Luckily, Ms Macintyre had been staying at her parents flat on Nicholson Square while they were away on holiday, and was not in the building at the time.
She heard the sound of the explosion, but thought it was ‘just a car backfiring or something,” she said.
“I thought it was nothing, I didn’t think it would be my flat,” she said.
Ms Macintyre later ‘wandered down’ to see what the commotion had been, and was shocked to realise the scale of the damage, and that the disaster had happened in her own building.
“It was surreal,” she said. “I thought ‘oh my God, that’s my house’.”
But that meant her parents were not in the city and could not contact her.

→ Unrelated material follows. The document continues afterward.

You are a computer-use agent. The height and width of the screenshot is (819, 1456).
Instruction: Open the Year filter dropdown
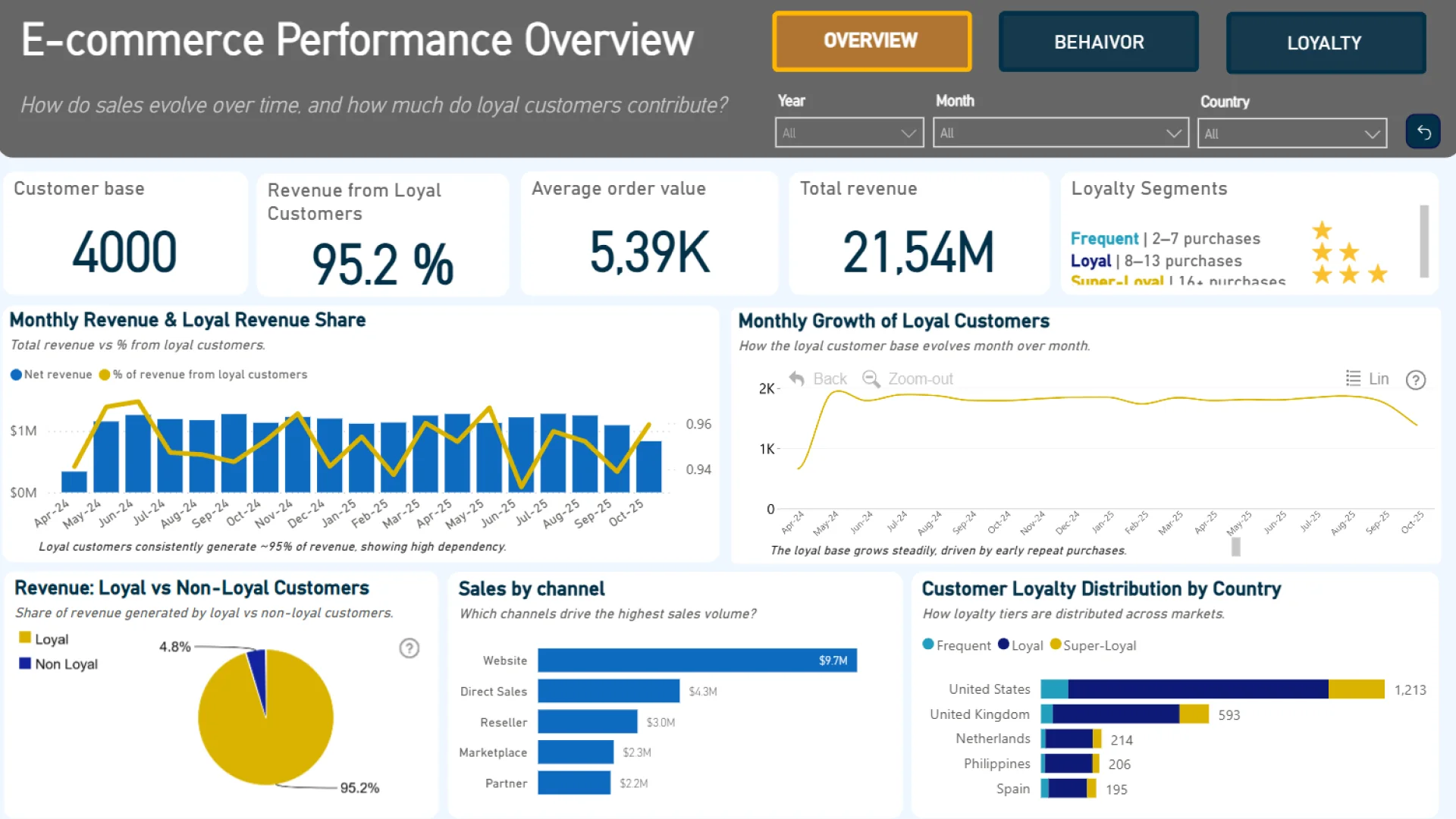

“I was so worried Mum and Dad would see it on the news in Ibiza, we didn’t have mobile phones back then so they were frantic," she said.
The day after the explosion residents of the building were given ten minutes by emergency service workers to search through the rubble for belongings.
But before it came to Ms Macintyre’s turn, the building collapsed and they were ushered out of harm’s way.
“It was dark and eerie, and I could hear a rustling noise. It was very scary,” she said.
Ms Macintyre had moved into the flat with her toddler just six months before the blast.
It was the first flat she had lived away from home.
Ms Macintyre and her daughter Leah were rehoused in Tron Square by Edinburgh City Council, and received £1000 in compensation from various sources to replace the belongings they had lost.